2. which character do you want to be most like? -- oh, now there's a hell of a question. both this and the next one, really. see, let's start at the beginning: when i was a very smol tortoise watching a star war, and by smol i mean like eighteen because that's when i first saw a star war... when i was a smol, i wanted to be han solo (not least because he was hot in a very conventionally masculine way, do not underestimate the importance of that to a smol afab tortoise programmed with much body-loathing ;P), but i identified a lot more with chewbacca. i mean, let's be honest, i was not in great psychological shape as a tiny, and this particular oddment is something i'm still very much sorting out, but: from tiny!jt's perspective, at least, han+chewie is a nonromantic primary relationship that gets displaced by the han/leia primary romantic relationship. but it's still (from anything you see onscreen in the ot) primary *to chewie* even after it becomes secondary to han. that kind of nonreciprocal primary relationship, tagging around after someone who would let me express that kind of devotion and not find it creepy even after they inevitably found a "real", romantic relationship that would be more important to them than me, was the best endgame i could imagine for myself, and frankly i felt like it was way too much to hope for within my own species. i may have spent rather a while wishing i was a dog or something, so that it would be acceptable and appropriate for me to want the most important relationship in my life to be nonromantic. tiny!jt was a *mess*. this was way before i got into fandom, so i didn't really work through it at all or write it down anywhere, either.
uh. that got long. continued under the next question.
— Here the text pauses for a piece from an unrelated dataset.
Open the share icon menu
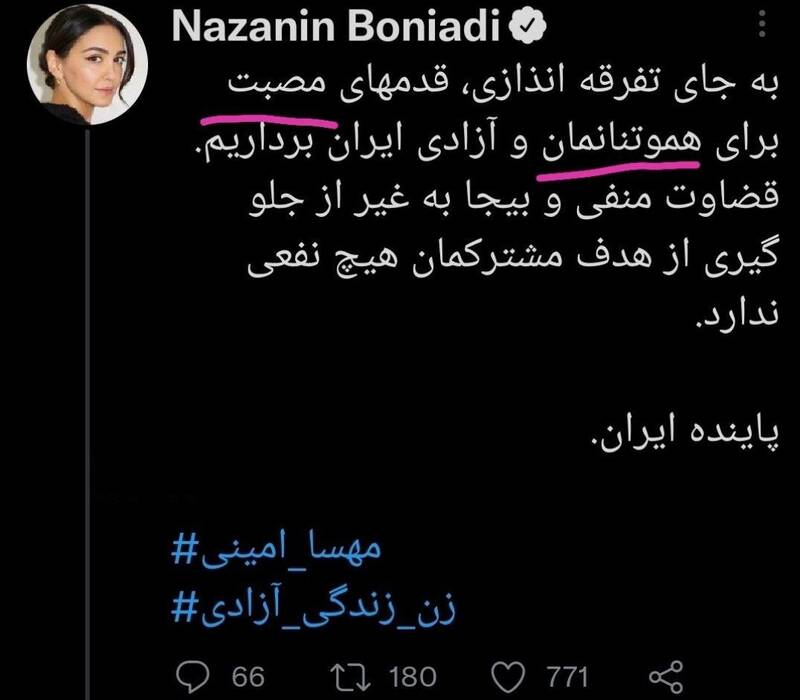This screenshot has width=800, height=700. pyautogui.click(x=666, y=676)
3. which character are you actually most like? -- so anyway. yeah. to continue. then i found my way into legends (then still the eu but yanno) and the x-wing books. and then there was wes. ^_^ it would be several more years before i even figured out i *had* ptsd, but here was somebody who had ptsd that presented almost exactly like mine but was also stable and functional and not-depressed and in fact actually cheerful. not to mention he was *also* hot and male and most importantly human, but still showed the kind of undemanding loyalty i was aiming towards, and had it accepted.
(which last is partly because wedge is an oblivious noodle, but still. ^_^ honestly that's probably something to analyze when i'm not one-finger typing on my phone: how much of that kind of relationship being a goal for me is just me being wired kind of subby, and how much is the abuse thing where asking for any kind of emotional reciprocation is Wrong and Too Much. :P)
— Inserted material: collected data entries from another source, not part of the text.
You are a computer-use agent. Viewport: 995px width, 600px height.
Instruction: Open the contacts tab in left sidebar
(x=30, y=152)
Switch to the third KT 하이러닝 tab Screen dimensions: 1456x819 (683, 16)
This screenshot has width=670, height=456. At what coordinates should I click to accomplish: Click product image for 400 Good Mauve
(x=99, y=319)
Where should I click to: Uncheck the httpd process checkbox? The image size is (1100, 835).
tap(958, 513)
uh. i had a point here somewhere. um. so i wanted to grow up to be wes, but i didn't think that was an attainable goal. i felt sort of more like wedge with the duty and guilt and everything, but wedge is also way more of a leader than i am, so that's a thing. honestly there was a point there where i felt most like cheriss, just kind of... trying to grow up and dealing with a whole bunch of life shit and intermittently wanting to die a lot. ;P
and now apparently i *am* growing up to be wes and i'm still not sure what to do with that, besides writing a lot of fanfic (which is what i am doing). and trying to figure out the whole subby brain thing. and the executive dysfunction thing. and the not wanting leadership positions thing. and still working on the ptsd thing. and the self-esteem thing. there's a lot.
i'm less wedge, though. which is good. less catholic guilt is always nice.
4. what headcanon will you defend to the death? -- er. i'm not really sure i have any of those. as opposed to just canon things i will make sure people remember and acknowledge. maybe the hoth cuddle pile? you will never convince me the rogues on hoth did not sleep in a giant cuddle pile.
5. what planet would you most like to visit? -- i frankly don't know enough about star wars planets to give a shit.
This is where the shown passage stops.